Now, since I do here enter into that never resolved question and labyrinth of times, it behoveth me to give reason for my own opinion ; and with so much the greater care and circumspection, because I walk aside, and in a way apart from the multitude; yet not alone, and without companions, though the fewer in number; with whom I rather choose to endure the wounds of those darts which envy casteth at novelty, than to go on safely and sleepily in the easy ways of ancient mistakings; seeing to be learned in many errors, or to be ignorant in all things, hath little diversity.

SECT. II. A proposal of reasons or arguments, that are brought to prove

Abraham was born in the year 292 after the flood, and not in the year 352.

THOSE which seek to prove this account of 292 years between the general flood and Abraham's birth, ground themselves first on these words of the scripture: So Terah lived seventy years, and begat Abraham, Nahor, and Haran: 2dly, Upon the opinion of Josephus, St. Augustine, Beda, Isidore, and many of the ancient Hebrews before them; authorities (while they are slightly looked over) seeming of great weight.

From the place of scripture last remembered, the latter chronologers gather these arguments. First, Out of the words as they lie; that Terah at seventy years begat Abraham, Nahor, and Haran; and that Abraham being the first named, Abraham being the worthiest, Abraham being the son of the promise, ought in this respect to be accounted the eldest son of Terah, and so necessarily born in the seventieth year of his life. Secondly, It was of Abraham that Moses had respect, in whom the church of God was continued, who was heir of the blessing, and not of Nahor and Haran : for the scope of this chapter was to set down the genealogy of Christ, from Adam to Abraham, without all regard of Nahor and Haran.

It is thirdly objected, That if Abraham were not the eldest son, then there can be no certainty of his age, and so are all future times made doubtful. For it cannot then be proved, that Abraham was born more assuredly in the 130th year of Terah's age, than in the year 131, 132, &c. Moses having no where set down precisely that Abraham went into Canaan that very year in which his father died.

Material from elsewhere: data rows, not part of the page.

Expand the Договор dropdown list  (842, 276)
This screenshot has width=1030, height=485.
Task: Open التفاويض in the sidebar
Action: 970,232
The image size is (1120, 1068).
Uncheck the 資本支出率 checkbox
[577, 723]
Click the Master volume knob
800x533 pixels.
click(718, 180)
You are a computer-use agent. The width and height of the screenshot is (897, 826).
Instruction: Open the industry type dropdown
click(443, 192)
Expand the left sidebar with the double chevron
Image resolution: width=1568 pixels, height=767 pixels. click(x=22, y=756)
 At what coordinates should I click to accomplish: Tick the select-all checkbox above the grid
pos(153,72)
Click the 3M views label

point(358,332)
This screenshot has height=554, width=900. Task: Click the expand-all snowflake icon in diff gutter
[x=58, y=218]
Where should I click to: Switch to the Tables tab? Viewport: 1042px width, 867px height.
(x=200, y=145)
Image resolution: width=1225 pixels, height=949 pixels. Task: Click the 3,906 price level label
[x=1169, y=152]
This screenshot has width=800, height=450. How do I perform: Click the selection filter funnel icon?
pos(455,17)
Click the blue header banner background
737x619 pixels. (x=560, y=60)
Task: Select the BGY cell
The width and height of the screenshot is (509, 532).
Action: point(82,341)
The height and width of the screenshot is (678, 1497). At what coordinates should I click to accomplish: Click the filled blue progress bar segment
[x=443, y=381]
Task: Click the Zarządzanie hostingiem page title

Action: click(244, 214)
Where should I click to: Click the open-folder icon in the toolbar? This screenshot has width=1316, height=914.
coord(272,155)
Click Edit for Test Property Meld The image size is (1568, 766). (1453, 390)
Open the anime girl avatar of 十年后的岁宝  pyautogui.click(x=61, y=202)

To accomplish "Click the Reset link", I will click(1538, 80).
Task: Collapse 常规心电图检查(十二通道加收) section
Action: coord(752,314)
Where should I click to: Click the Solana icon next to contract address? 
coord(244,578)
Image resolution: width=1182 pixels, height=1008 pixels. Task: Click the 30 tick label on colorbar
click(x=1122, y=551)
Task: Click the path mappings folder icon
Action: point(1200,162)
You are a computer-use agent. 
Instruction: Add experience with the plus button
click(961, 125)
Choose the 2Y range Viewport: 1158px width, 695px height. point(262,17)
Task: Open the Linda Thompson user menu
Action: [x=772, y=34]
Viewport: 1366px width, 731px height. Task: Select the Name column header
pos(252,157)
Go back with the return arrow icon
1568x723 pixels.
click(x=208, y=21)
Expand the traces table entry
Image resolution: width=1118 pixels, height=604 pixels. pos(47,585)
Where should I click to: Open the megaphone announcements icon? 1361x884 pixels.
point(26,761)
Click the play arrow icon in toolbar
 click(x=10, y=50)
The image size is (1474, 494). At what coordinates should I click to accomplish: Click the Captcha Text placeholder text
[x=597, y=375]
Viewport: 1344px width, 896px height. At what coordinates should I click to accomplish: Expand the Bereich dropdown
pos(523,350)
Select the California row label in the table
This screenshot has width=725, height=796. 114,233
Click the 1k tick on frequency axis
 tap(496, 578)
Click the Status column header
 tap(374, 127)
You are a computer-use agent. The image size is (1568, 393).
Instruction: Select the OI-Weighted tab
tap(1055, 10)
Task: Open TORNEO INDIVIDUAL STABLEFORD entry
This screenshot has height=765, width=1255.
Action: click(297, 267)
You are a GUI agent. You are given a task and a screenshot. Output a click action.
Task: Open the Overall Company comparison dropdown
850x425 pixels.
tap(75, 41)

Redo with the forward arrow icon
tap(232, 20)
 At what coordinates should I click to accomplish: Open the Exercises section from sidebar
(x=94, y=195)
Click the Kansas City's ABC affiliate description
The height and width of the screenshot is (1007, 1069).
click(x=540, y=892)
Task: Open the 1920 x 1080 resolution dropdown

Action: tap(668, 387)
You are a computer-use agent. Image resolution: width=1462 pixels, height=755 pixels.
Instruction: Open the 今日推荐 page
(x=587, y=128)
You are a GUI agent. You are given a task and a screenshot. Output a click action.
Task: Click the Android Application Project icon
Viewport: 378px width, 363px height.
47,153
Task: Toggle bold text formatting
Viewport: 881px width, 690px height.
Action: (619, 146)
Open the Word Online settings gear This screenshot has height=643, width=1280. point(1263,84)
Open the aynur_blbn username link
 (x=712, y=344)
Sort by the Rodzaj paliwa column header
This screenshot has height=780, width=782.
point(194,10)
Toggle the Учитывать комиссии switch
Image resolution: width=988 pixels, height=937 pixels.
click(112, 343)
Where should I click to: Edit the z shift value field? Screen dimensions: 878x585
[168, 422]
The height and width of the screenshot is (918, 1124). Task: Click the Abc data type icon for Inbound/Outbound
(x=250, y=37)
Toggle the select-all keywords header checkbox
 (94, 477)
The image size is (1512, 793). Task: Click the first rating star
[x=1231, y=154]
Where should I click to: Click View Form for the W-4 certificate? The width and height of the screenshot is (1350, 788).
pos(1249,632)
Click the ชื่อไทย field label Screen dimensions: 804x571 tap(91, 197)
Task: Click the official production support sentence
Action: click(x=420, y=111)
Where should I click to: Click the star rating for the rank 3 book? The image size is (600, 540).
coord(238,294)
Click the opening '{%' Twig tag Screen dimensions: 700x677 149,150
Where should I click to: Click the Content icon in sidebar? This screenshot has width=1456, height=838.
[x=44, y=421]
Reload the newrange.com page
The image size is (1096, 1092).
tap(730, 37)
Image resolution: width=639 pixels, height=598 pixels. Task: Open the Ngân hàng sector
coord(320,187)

Fourthly, It is thought improbable that Terah begat Abraham at 130 years, seeing Abraham himself thought it a wonder to be made a father at 100 years.

SECT. III. The answer to one of the objections proposed, shewing that Abra

ham made but one journey out of Mesopotamia into Canaan; and it after his father's death.

TO answer all which objections it is very easy, the way being prepared thereto by divers learned divines long since, and to which I will add somewhat of my own, according to the small talent which God hath given me. Now forasmuch as the state of the question cannot well be scanned, unless the time of Abraham's journey into Canaan be first considered of; before I descend unto the particular examination of these arguments, I will make bold with order and method so far, as to search into a strange tradition concerning his travels, that serveth as a ground for this opinion, and a bulwark against all that can be said to the contrary.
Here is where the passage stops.